**PROBLEM:**
Begin at the line containing "Given: Open the ヘルプ menu" and restate it and each line after it exactly, up to and including the last line below. Leave pictures out.

[Stored records]

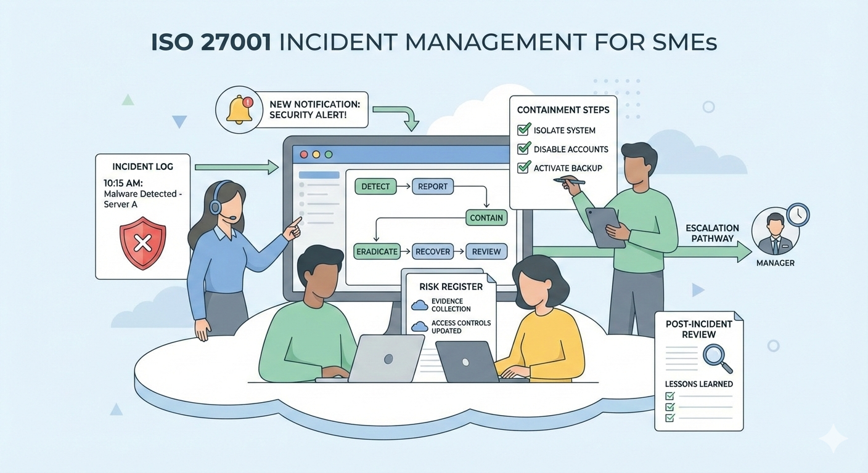Click the arrow from Incident Log to the monitor
This screenshot has width=868, height=473.
point(235,166)
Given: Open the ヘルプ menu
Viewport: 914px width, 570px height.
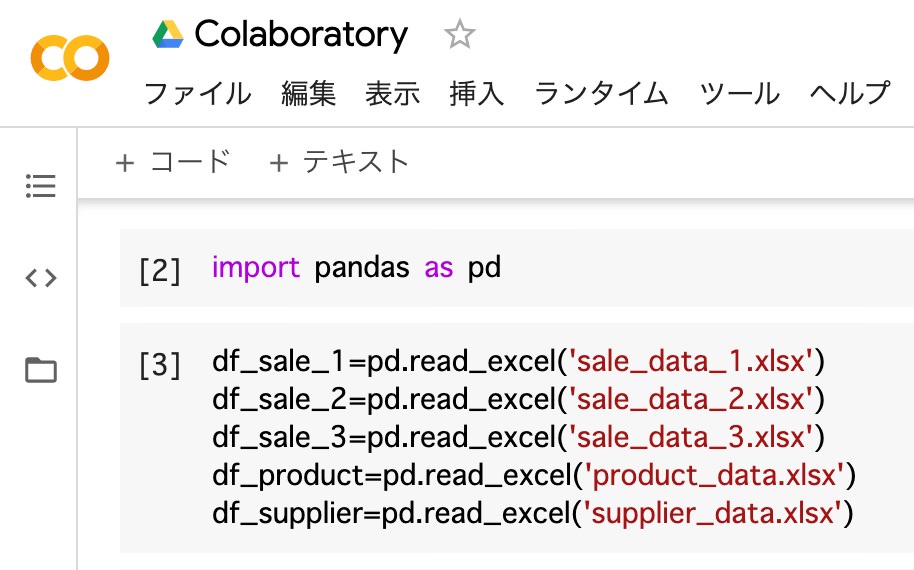Looking at the screenshot, I should 849,94.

**ANSWER SPACE:**
Given: Open the ヘルプ menu
Viewport: 914px width, 570px height.
Looking at the screenshot, I should 849,94.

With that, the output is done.